Assessment center Assessment centers are particularly useful where:
  • Required skills are complex and cannot easily be assessed with interview or simple tests.
  • Required skills include significant interpersonal elements (e.g. management roles).
  • Multiple candidates are available and it is acceptable for them to interact with one another.

Individual exercises

Individual exercises provide information on how the person works by themselves. Individual exercises are very common and have a correlation with cognitive ability. Other variants include planning exercises (here’s problems, how will you address them) and case analysis (here’s a scenario, what wrong? How would you fix it?).

One-to-one exercises

In one-to-one exercises, the candidate interacts in various ways with another person, being observed (as with other exercises) by the assessor(s). They are often used to assess listening, communication and interpersonal skills, as well as other job-related knowledge and skills.
In role-play exercises, the person takes on a role (possibly the job being applied for) and interacts with someone who is acting (possibly one of the assessors) in a defined scenario.

Group exercises

Group exercises test how people interact in a group.

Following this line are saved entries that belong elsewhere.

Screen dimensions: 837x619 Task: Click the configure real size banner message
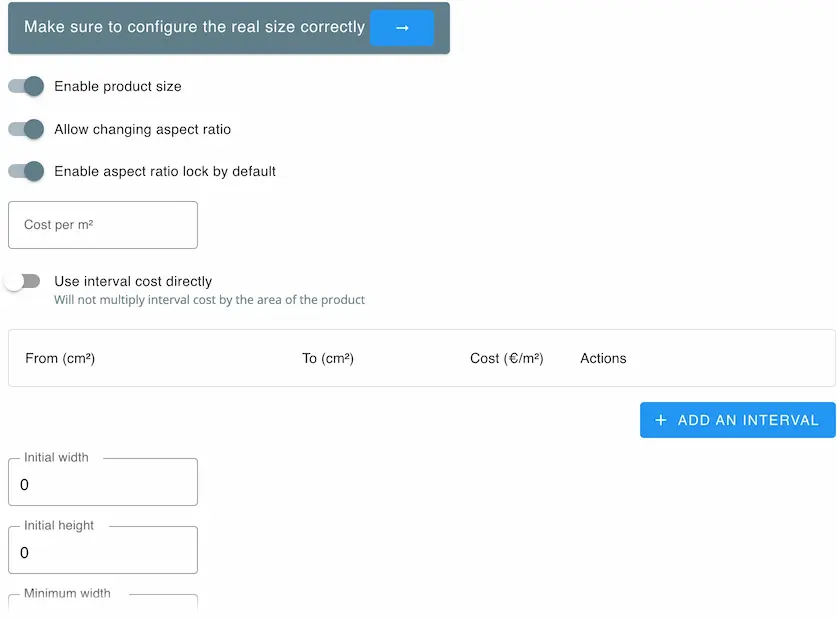click(194, 27)
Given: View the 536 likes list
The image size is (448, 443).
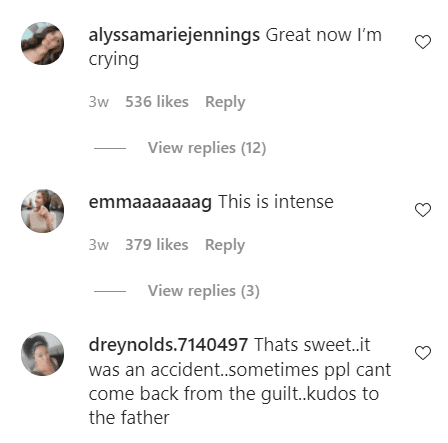Looking at the screenshot, I should click(157, 102).
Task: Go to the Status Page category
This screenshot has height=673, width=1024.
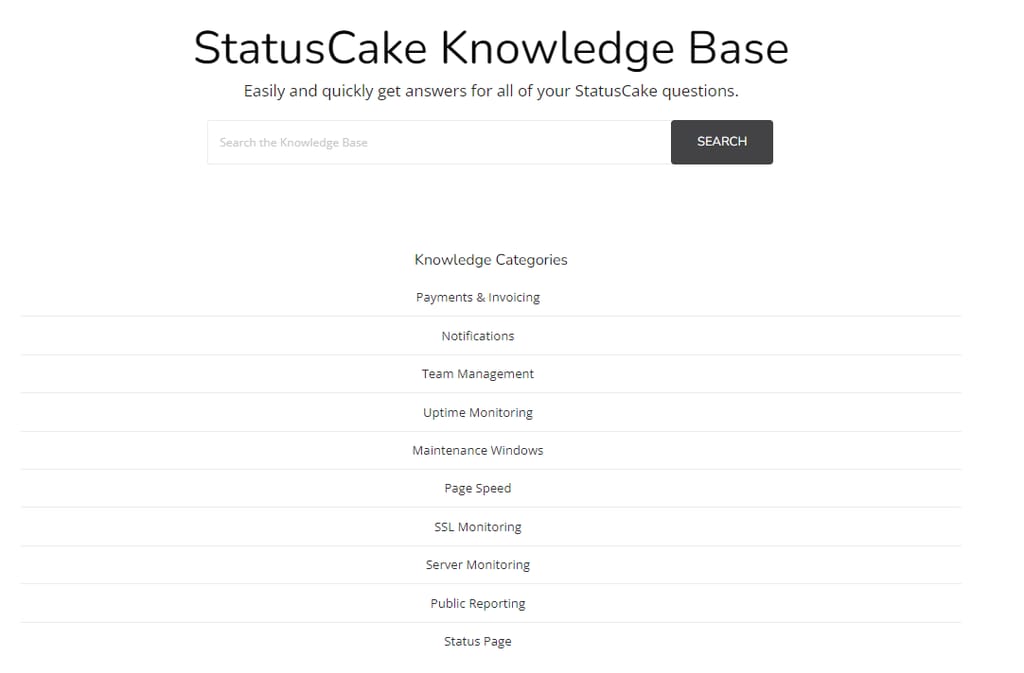Action: (478, 642)
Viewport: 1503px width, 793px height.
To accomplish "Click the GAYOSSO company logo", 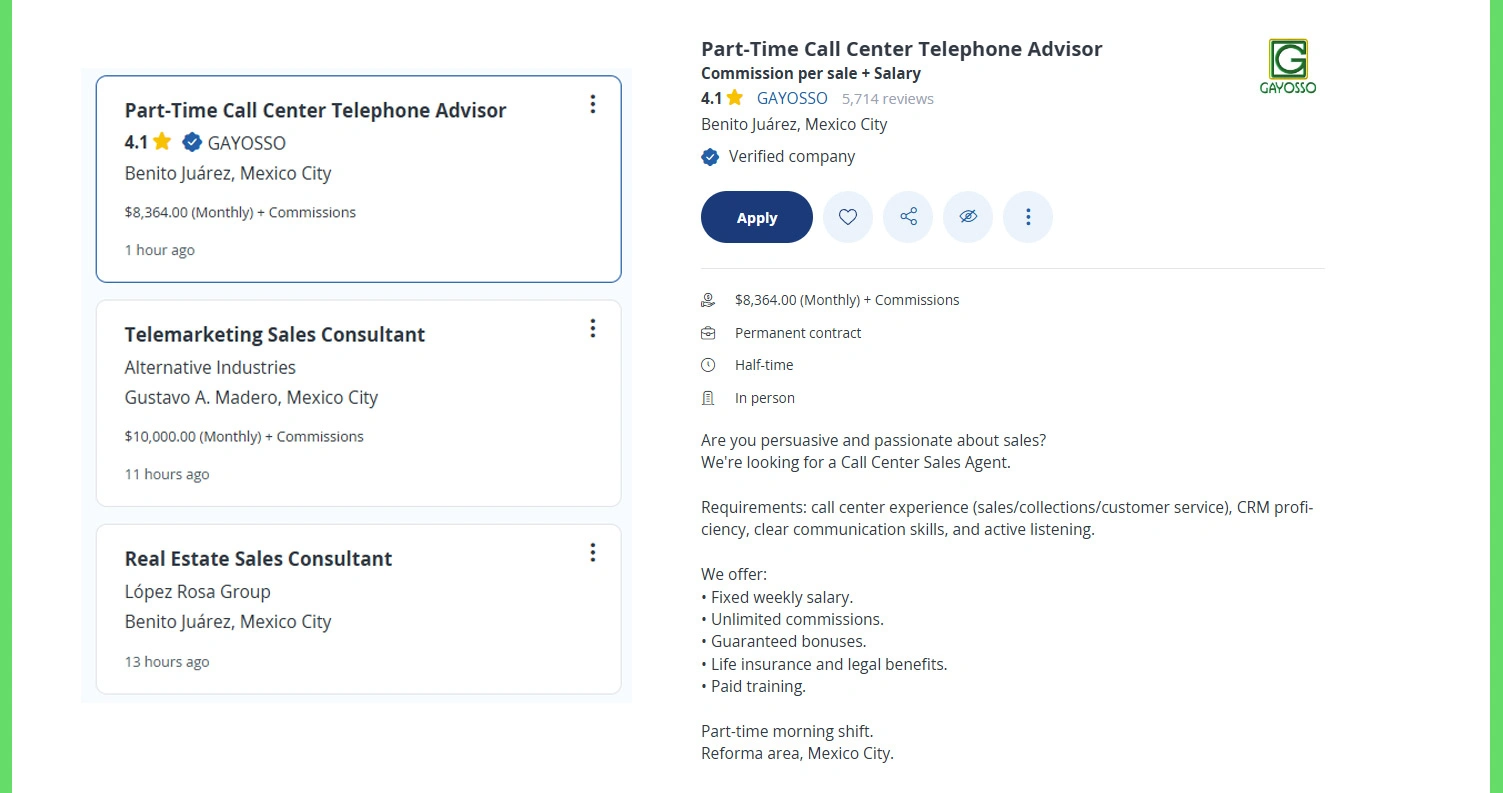I will click(1288, 63).
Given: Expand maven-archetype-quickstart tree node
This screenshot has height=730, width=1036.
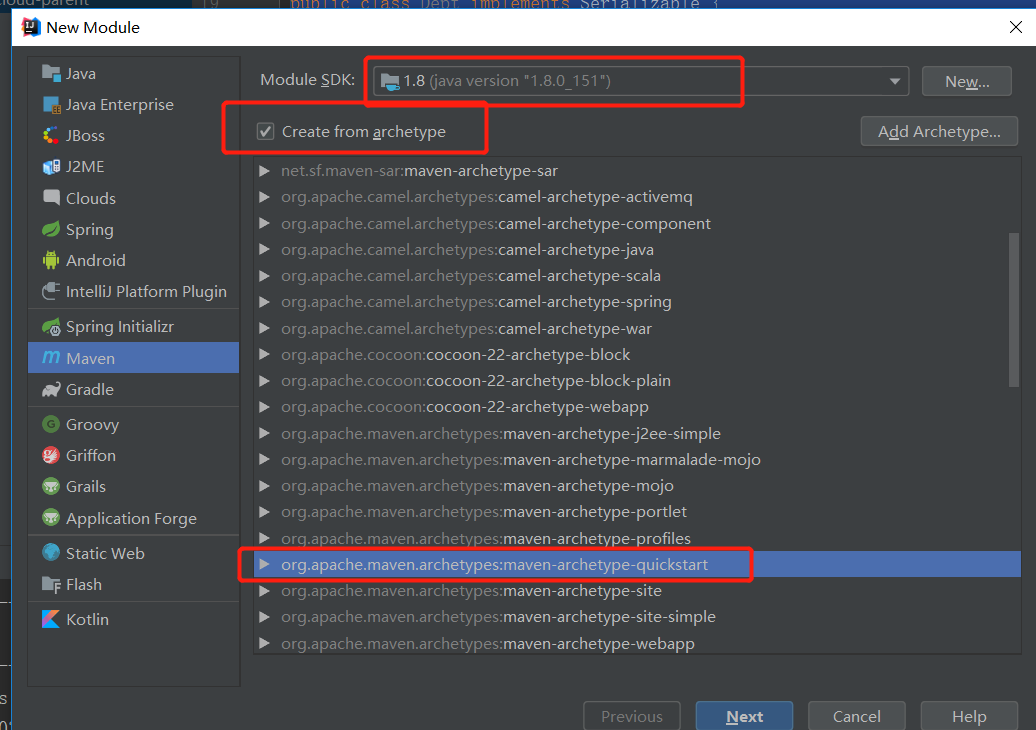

Leaderless group discussions (often of a group of candidates) start with everyone on a relatively equal position (although this may be affected by such as the shape of the table).
These groups can be used to assess such skills as negotiation, persuasion, teamwork, planning and organization, decision-making and, leadership.
Business simulations may be used, sometimes with computers being used to add information and determine outcomes of decisions.


A neat trick is to ask candidates to assess themselves, for example by asking them to rate themselves after each exercise. There is usually a high correlation between candidate and assessor ratings (indicating honesty).

Develop instruments

Make exercises as realistic as possible. This will help both candidates and assessors and will give a good idea what the candidate is like in real situations.
Design the exercises around the criteria so they can be identified rather than find a nice exercise and see if you can spot any useful criteria. Allow for confirmation and for disconfirmation of criteria.
Include clear guidelines for player so they can get 'into' the exercises as easily as possible. You should be assessing them on the exercise, not on their memory.

Select assessors

Select assessors based on their ability to make effective judgments. Gender is not important, but age and rank are.
There are two approaches to selecting assessors. You can use a small pool of assessors who become better at the job, or you can use many people to help diffuse acceptance of the candidates and the selection method.
Do use assessors who are aware of organizational norms and values (this militates against using external assessors), but do also include specialists, e.g. organizational psychologists (who may well be external, unless you are in a large company).


After the center, follow up with candidates and assessors as appropriate. A good practice is to give helpful feedback to candidates who are unsuccessful so they can understand their strengths and weaknesses.